Gov. Gavin Newsom granted pardons Wednesday night to seven people, including Susan H. Burton, a former inmate who now helps other women transition from prison to society.
“By granting these pardons to people who are transforming their lives, the governor is seeking to remove barriers to employment and public service, restore civic rights and responsibilities and prevent unjust collateral consequences of conviction,” Newsom’s office said in a statement.
Burton was raised in housing projects in East Los Angeles and was sexually assaulted several times. In 1982, her 5-year-old son was accidentally hit and killed by an off-duty LAPD officer. She turned to crack cocaine and was in and out of prison until she finally found sobriety in a program in Santa Monica.

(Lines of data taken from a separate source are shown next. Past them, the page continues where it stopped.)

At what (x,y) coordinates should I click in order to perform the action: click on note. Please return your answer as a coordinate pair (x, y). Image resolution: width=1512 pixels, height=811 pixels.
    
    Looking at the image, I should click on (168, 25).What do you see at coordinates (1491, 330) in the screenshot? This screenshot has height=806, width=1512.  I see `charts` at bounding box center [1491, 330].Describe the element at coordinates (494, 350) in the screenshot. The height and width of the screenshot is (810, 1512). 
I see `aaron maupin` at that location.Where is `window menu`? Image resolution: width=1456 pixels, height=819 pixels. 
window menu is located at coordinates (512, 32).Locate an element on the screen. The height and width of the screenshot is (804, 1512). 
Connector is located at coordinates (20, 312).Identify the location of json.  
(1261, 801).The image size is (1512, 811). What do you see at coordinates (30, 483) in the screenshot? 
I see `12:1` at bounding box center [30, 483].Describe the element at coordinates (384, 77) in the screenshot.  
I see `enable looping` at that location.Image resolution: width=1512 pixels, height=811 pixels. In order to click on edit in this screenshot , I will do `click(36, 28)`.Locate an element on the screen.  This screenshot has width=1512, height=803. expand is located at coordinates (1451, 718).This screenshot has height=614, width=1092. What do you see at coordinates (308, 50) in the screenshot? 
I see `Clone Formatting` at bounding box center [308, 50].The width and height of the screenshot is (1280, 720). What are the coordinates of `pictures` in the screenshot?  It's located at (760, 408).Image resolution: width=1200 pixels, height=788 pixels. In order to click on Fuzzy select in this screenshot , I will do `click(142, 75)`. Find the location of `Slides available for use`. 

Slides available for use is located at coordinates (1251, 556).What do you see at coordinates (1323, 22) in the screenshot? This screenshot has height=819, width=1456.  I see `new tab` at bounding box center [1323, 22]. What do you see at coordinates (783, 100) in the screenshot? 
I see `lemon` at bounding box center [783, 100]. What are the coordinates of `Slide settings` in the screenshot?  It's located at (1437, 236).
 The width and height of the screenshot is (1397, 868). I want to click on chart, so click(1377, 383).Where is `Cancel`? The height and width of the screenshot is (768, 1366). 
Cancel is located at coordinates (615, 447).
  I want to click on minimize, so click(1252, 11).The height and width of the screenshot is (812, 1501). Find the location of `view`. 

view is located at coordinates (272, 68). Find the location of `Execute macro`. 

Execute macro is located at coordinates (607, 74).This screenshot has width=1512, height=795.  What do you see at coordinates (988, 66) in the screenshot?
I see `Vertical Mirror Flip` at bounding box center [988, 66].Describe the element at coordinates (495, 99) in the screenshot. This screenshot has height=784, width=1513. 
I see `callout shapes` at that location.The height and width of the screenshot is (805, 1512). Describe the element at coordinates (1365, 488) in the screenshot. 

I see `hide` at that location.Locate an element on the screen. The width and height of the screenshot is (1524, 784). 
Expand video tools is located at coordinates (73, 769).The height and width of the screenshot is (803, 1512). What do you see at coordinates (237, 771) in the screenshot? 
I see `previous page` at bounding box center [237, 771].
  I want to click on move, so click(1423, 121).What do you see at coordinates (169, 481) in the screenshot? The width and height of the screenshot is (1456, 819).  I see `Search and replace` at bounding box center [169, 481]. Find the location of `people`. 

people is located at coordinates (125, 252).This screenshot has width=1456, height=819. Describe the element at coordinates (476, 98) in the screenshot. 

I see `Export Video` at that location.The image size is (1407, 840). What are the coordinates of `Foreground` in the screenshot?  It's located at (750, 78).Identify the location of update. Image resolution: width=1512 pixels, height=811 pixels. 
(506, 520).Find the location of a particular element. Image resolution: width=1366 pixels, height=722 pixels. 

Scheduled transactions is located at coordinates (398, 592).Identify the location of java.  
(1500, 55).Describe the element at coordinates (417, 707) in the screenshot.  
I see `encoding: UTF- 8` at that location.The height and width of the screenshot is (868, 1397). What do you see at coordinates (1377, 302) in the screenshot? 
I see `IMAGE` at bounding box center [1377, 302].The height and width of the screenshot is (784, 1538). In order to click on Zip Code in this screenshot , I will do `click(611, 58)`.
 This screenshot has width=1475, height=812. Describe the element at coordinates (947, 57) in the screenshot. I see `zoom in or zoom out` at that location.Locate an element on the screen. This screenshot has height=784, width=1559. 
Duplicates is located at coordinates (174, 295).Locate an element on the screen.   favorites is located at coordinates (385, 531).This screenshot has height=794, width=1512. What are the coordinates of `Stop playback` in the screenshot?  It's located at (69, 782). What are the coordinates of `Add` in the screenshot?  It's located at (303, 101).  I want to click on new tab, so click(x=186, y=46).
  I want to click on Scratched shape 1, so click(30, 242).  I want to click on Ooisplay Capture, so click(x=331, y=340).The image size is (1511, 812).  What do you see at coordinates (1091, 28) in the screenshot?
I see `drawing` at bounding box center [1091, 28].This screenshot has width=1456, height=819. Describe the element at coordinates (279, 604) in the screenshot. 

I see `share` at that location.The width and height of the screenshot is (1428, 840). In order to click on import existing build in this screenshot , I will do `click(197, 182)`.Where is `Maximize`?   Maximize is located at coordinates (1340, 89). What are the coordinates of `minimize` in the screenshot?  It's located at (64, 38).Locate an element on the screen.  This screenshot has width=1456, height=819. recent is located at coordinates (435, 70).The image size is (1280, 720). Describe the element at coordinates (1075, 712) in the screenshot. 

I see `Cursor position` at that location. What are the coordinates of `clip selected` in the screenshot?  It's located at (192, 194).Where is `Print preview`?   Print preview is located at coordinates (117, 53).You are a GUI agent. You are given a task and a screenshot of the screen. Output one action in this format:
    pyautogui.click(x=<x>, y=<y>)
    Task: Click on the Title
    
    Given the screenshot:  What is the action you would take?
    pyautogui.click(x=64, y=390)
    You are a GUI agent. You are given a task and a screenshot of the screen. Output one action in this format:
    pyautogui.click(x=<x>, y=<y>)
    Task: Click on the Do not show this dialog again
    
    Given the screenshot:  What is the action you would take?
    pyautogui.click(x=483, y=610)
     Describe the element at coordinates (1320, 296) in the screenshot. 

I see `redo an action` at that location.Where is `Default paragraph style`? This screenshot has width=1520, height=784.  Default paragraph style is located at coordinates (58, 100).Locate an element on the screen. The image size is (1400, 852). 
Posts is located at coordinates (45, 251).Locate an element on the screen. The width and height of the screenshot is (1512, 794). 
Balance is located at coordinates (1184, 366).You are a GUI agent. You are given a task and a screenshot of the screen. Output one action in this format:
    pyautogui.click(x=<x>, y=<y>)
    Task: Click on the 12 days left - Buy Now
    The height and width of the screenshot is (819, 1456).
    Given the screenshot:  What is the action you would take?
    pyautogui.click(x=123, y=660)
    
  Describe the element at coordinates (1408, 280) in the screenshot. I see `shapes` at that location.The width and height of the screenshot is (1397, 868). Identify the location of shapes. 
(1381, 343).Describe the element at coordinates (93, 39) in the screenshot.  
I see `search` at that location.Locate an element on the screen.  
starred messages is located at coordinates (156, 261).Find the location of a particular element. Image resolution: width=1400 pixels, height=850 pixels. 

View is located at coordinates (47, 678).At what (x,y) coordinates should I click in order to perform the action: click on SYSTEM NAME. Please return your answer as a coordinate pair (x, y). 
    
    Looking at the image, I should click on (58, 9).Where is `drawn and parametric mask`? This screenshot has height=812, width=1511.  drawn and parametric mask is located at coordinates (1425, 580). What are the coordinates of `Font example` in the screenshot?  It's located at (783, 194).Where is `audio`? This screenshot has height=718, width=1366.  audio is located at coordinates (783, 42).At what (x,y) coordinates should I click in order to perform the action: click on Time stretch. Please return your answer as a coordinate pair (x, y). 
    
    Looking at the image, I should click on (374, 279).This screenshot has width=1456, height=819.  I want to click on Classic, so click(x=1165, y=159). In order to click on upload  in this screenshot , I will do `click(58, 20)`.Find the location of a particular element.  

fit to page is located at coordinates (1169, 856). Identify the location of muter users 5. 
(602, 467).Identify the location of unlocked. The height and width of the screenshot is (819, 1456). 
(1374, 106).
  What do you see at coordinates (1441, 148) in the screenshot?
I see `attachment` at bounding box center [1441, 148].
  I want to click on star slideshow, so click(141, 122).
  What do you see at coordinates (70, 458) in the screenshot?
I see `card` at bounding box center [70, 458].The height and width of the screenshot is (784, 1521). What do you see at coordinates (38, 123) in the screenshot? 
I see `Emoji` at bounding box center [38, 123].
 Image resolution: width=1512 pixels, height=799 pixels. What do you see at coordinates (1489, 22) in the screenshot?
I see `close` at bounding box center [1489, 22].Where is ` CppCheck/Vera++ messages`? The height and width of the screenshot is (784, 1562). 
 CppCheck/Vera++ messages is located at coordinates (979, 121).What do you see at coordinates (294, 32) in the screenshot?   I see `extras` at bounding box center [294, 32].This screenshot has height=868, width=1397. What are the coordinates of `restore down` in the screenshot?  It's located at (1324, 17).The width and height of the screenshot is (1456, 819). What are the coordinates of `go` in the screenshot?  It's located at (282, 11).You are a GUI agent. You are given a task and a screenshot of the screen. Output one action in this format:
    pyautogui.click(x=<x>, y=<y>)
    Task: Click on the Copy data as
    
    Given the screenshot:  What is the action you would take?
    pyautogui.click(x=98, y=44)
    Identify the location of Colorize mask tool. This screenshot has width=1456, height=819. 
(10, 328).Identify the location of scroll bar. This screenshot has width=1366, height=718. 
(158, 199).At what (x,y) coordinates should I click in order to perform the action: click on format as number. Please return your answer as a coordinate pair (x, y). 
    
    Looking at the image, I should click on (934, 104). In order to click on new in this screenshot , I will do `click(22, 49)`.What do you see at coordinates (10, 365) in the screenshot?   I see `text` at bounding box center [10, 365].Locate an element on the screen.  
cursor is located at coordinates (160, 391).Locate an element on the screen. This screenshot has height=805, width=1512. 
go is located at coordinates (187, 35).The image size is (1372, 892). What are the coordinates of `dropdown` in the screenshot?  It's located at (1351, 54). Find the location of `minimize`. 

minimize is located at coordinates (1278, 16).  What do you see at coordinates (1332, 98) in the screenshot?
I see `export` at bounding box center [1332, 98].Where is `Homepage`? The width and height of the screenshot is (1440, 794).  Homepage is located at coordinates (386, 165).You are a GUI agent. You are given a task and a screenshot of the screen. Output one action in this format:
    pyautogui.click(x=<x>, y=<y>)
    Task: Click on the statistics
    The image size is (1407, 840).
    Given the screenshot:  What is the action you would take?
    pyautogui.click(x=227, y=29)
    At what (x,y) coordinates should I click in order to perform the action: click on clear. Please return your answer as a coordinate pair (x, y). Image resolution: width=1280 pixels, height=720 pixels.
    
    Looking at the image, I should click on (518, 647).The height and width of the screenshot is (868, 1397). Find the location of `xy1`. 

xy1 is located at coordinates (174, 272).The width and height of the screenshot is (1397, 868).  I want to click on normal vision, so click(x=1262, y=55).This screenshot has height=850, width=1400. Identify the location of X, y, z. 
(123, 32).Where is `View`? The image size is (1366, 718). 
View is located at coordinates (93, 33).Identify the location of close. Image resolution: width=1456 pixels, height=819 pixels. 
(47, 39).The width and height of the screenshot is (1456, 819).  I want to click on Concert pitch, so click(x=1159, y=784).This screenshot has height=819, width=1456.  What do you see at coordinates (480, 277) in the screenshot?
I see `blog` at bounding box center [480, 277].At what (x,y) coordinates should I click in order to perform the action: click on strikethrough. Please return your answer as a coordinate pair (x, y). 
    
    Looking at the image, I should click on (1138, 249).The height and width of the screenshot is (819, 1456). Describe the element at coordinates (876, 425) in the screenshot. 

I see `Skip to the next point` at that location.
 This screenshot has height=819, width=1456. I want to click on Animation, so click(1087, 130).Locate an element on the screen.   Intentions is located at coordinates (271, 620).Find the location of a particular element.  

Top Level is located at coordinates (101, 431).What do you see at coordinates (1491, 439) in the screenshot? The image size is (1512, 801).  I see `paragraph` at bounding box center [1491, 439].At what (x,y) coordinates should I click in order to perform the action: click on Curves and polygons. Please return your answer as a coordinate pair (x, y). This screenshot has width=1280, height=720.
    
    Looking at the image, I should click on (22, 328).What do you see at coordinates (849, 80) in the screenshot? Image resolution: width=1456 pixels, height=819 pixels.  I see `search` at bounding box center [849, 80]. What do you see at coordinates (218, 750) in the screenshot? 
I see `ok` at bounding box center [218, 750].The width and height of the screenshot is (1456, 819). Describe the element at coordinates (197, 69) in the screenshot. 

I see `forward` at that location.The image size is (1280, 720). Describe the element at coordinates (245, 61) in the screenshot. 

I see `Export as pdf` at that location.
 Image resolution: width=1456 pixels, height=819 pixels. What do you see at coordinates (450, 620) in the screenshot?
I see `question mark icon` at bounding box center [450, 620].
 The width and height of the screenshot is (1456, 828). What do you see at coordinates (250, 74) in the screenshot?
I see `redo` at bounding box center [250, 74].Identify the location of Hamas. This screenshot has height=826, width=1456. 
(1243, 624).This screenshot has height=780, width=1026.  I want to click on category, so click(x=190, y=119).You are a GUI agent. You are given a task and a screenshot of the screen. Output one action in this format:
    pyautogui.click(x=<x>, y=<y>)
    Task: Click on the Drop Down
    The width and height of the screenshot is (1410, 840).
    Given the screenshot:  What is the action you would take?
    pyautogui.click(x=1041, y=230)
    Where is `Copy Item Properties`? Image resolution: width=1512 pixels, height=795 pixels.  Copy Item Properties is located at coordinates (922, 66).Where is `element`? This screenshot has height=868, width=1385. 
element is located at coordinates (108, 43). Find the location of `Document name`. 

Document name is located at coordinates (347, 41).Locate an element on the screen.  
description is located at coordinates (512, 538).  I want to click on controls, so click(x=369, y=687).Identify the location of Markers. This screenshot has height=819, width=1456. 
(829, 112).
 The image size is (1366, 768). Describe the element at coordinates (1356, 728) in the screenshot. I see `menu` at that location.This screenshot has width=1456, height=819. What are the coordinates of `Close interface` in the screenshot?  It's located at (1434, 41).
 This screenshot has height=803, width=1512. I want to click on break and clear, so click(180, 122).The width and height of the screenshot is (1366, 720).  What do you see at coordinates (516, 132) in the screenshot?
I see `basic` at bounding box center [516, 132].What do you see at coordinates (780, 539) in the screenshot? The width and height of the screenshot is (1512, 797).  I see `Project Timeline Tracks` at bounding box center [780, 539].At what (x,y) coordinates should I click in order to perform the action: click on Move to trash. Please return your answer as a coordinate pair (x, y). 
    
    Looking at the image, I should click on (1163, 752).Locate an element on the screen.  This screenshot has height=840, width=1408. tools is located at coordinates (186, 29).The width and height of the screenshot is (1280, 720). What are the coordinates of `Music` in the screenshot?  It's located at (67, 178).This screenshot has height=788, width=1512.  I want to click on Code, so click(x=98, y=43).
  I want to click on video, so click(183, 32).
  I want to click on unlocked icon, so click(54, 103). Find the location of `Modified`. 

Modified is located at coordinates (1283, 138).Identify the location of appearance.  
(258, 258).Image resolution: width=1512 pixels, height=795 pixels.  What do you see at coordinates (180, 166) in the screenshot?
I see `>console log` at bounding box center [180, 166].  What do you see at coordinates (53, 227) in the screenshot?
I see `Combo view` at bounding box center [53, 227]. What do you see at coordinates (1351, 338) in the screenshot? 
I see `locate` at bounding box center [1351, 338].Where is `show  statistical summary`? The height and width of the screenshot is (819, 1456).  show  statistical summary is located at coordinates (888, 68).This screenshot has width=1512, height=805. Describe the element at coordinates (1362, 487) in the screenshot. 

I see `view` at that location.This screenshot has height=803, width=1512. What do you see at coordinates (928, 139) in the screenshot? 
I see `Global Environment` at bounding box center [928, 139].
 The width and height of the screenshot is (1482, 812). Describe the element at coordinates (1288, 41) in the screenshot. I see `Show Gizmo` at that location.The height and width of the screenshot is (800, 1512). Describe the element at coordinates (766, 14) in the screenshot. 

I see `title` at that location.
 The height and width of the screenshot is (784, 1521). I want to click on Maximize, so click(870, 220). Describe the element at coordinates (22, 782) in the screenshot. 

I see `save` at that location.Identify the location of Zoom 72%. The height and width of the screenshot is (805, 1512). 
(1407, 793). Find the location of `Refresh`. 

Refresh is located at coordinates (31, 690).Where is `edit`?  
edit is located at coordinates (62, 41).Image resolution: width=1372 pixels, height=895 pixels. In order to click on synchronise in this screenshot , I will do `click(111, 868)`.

After getting off drugs, she worked to help other former female inmates adjust to life without bars and avoid crime.
Burton founded a Watts-based nonprofit, A New Way of Life Reentry Project, that provides housing for women when they leave prison and helps them find work and recover from drug addiction.
She also has advocated against long prison sentences and for the restoration of ex-felons’ civil rights, including the right to vote. She has received several awards for her work and in 2017 wrote a book, “Becoming Ms. Burton: From Prison to Recovery to Leading the Fight for Incarcerated Women.”
Burton could not immediately be reached for comment.
The governor is authorized to grant clemency under the California Constitution. A pardon does not minimize past conduct, nor does it expunge or erase the conviction, Newsom’s office said in a statement.
The announcement came after a majority of the seven-justice California Supreme Court decided in a closed session Tuesday that Burton was eligible for a pardon. A majority of the court must review all clemency applications for people who have more than one felony.
Burton sought the pardon. In 2004, the Los Angeles Superior Court granted her a certificate of rehabilitation for her three drug convictions.
In December, the Board of Parole Hearings referred her application to the governor’s office with a favorable recommendation. Newsom then forwarded Burton’s case to the state high court.
In the court’s order approving a pardon, Justice Goodwin Liu wrote separately that the court grants such petitions if they do not represent an abuse of power.
“It is merely an acknowledgment that the governor may legitimately consider granting the application,” Liu wrote.
Times staff writer Jaclyn Cosgrove contributed to this report.